**Podany fragment**
Korni Kamilek tez robil ze mna 6W, ale chwile a pozniej wchodzil mi na głowe lobuz jeden! Śmiesznie było...
Mówisz ze jesc ci sie nie chce - a ja caly czas jakas glodna jestem...
Korni Kamilek tez robil ze mna 6W, ale chwile a pozniej wchodzil mi na głowe lobuz jeden! Śmiesznie było...
Mówisz ze jesc ci sie nie chce - a ja caly czas jakas glodna jestem...
Korni to Ty masz osobistegor trenera , mała mobilizuje Cię do ruchu.
A co do Stefana - skoro on już zacisnął pasa to jesteś na dobrej drodze. Tak trzymaj!
witaj korni ladnie dietkujesz trzymam kciuki ja podlacze się w poniedzialek ,czytalam o piciu dużej ilości płynów to chyba troche dziwne bo jak mi wiadomo zbyt duża ilość wypitych płynów wypłukuje z organizmu minerały i tp .więc dziwie się że coś takiego ktoś opublikował może się myle bo nie czytalam artykułu i nie jestem obiektywana pozdrawiam
Korni idziesz pełna parą
Chyba waga spada bardzo bo jadłospis masz superowy...no i chyba nie pożerasz wieczorami takich ton jedzenia jak kiedys
A 6W dziś było???
Buźka.
Witaj Korni
z powodu urlopu nie mogę wygrzebać się z forumowych zaległości! ale juz powoli nadrabiam i obiecuję częściej wpadac tu do Ciebie... w miarę mozliwosci i czasu.... bo cosik ost. z nim krucho.. ale dam radę
Cieszę się ze tak dietkujesz ładnie ze masz nowy wątek trzymam mocno kciuki!! pozdrawiam Cię goraco!! miłego dnia
była 6W była właśnie dziś zauważyłam, że brzuch (ta górna partia) wygląda jakbym miała ją wciągniętą a zrobiłam rano dopiero 4 dzień w sumie to muszę wstac o 5 minut szybciej, bo zaczynam się nie wyrabiać
aaa, i pełnia była, księżyc wczoraj wstał czerwony jak burak, i już wiedziałam jak będę rano wyglądać...no i wyglądałam, ale nie aż tak źle jak kiedyś
najpierw odstępstwa od wczorajszej diety:
była kawa rozpuszczalna z mlekiem w pracy
i inka z mlekiem w domu
w obu przypadkach mleka było mniej niż zwykle
odrobina keczupu do parówek
aaa, i po szpitalu przyszłyśmy z małą do domu, madzia pomogła mi rwać sałatę na kawałki, potem zjadłyśmy parówki z sałatą...małej tak smakowała sałata że chciała dokładkę potem poszłyśmy z piłką na planty i tam mój ruch w sumie ograniczał się do pilnowania żeby madzia nie spadła z drabinek, ale i tak była zabawa bo jak wymyśliłyśmy jak przejść na drugą stronę drabinki to potem mała jak małpka dawała...prawie sama...swoją drogą ruchowo jest niezła i jeszcze jedno, gdyby mnie ktoś postawił pod takimi drabinkami w mojej skali to bym chyba miała pełno w gatkach...a ta śmigała
no i byłam wzorową matką...raz mi prawie nerwy póściły, ale jakoś je utrzymałam...ale po kolei...

**Treść zadania 1**
Powiel z wątku o diecie fragment od "Korni to Ty" do "6W dziś było???" włącznie.
**Treść zadania 2**
Streść wątek o diecie w dwóch zdaniach.
**Treść zadania 3**
Co zjadły Korni i Madzia po powrocie ze szpitala według wątku o diecie?

**Zapisane dane**
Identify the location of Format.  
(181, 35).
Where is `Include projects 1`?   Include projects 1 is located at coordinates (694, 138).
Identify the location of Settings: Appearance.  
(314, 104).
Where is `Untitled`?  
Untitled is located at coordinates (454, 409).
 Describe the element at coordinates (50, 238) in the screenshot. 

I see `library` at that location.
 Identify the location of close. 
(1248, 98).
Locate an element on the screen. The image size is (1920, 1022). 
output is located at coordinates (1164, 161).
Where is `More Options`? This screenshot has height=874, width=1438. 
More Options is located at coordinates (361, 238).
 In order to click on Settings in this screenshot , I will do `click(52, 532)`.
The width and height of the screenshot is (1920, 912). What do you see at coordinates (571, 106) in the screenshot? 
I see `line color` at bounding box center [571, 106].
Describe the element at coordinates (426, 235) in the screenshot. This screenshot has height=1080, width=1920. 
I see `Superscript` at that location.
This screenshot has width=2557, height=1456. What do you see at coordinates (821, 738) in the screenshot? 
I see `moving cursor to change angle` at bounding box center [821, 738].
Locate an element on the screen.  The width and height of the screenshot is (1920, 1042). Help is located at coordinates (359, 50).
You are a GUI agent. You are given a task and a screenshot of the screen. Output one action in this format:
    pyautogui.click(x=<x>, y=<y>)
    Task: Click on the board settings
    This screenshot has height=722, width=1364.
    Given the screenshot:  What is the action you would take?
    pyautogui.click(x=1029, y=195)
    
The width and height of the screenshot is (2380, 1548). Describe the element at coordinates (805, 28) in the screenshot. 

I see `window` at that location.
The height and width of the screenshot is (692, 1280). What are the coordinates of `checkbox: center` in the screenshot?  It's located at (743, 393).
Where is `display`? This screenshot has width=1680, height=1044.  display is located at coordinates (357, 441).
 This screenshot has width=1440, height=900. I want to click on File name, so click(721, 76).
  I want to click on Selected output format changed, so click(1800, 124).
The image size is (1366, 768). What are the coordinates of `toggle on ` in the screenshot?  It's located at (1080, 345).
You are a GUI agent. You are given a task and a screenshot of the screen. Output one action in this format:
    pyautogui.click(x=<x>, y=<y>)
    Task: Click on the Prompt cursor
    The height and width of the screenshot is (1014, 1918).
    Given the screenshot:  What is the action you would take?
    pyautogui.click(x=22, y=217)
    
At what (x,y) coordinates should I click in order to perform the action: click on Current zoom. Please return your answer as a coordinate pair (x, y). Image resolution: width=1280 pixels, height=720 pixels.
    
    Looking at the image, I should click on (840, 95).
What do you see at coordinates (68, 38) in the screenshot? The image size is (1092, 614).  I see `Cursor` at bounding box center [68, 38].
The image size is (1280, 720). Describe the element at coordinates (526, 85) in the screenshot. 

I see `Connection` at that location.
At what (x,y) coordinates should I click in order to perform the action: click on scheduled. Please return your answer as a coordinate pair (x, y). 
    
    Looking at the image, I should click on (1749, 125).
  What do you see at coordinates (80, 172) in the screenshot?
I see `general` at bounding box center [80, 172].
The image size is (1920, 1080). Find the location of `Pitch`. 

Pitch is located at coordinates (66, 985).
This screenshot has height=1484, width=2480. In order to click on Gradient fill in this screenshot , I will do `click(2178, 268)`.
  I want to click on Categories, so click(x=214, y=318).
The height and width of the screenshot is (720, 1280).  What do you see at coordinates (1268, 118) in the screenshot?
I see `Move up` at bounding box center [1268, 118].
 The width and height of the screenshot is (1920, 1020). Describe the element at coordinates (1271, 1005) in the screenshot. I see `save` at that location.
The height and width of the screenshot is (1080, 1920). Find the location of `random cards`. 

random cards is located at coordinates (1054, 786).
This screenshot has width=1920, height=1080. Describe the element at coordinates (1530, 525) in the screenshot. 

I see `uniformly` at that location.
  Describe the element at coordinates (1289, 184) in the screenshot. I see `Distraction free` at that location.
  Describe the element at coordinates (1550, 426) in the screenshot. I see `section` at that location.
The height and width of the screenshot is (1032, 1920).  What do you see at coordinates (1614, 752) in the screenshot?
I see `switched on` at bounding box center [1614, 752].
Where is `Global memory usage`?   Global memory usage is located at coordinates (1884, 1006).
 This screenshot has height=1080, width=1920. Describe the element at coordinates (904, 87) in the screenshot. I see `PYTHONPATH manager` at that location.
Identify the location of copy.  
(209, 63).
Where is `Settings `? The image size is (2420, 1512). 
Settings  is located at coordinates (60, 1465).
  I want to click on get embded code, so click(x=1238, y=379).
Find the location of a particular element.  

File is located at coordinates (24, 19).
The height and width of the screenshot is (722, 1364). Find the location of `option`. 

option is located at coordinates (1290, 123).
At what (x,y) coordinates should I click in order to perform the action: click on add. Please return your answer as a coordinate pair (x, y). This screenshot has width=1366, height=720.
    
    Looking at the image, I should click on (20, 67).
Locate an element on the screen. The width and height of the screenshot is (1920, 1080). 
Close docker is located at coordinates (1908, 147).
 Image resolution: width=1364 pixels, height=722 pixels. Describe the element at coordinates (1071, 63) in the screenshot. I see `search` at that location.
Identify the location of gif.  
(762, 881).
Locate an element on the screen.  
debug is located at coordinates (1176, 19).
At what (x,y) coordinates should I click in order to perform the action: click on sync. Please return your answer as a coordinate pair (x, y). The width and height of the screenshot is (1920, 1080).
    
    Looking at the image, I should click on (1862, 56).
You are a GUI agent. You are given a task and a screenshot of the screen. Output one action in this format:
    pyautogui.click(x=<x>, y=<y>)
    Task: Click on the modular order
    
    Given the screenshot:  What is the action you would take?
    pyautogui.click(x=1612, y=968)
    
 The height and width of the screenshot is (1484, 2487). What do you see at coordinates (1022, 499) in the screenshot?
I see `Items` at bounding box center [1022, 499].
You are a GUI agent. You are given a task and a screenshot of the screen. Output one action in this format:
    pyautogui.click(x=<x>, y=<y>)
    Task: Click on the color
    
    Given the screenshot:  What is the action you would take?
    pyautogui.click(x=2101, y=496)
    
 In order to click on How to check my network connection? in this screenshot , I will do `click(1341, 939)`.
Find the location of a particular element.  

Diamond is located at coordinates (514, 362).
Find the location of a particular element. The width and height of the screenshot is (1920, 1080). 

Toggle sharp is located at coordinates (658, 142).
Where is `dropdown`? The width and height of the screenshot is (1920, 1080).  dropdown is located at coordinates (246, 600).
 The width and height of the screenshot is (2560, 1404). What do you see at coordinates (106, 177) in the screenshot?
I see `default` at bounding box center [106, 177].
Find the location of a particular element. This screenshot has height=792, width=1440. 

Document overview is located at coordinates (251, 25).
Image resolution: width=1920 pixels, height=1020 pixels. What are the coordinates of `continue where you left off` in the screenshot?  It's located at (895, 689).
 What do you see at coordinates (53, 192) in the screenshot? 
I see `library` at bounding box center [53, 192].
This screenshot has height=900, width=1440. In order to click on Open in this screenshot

**Rozwiązanie zadania 1**
Korni to Ty masz osobistegor trenera , mała mobilizuje Cię do ruchu.
A co do Stefana - skoro on już zacisnął pasa to jesteś na dobrej drodze. Tak trzymaj!
witaj korni ladnie dietkujesz trzymam kciuki ja podlacze się w poniedzialek ,czytalam o piciu dużej ilości płynów to chyba troche dziwne bo jak mi wiadomo zbyt duża ilość wypitych płynów wypłukuje z organizmu minerały i tp .więc dziwie się że coś takiego ktoś opublikował może się myle bo nie czytalam artykułu i nie jestem obiektywana pozdrawiam
Korni idziesz pełna parą
Chyba waga spada bardzo bo jadłospis masz superowy...no i chyba nie pożerasz wieczorami takich ton jedzenia jak kiedys
A 6W dziś było???

**Rozwiązanie zadania 2**
Osoby w wątku dopingują Korni w diecie i chwalą jej jadłospis, pytając też o ćwiczenia 6W. Korni pisze, że robi 6W i widzi efekt na górnej partii brzucha, wylicza odstępstwa od diety i opisuje zabawę z Madzią na plantach.

**Rozwiązanie zadania 3**
Parówki z sałatą.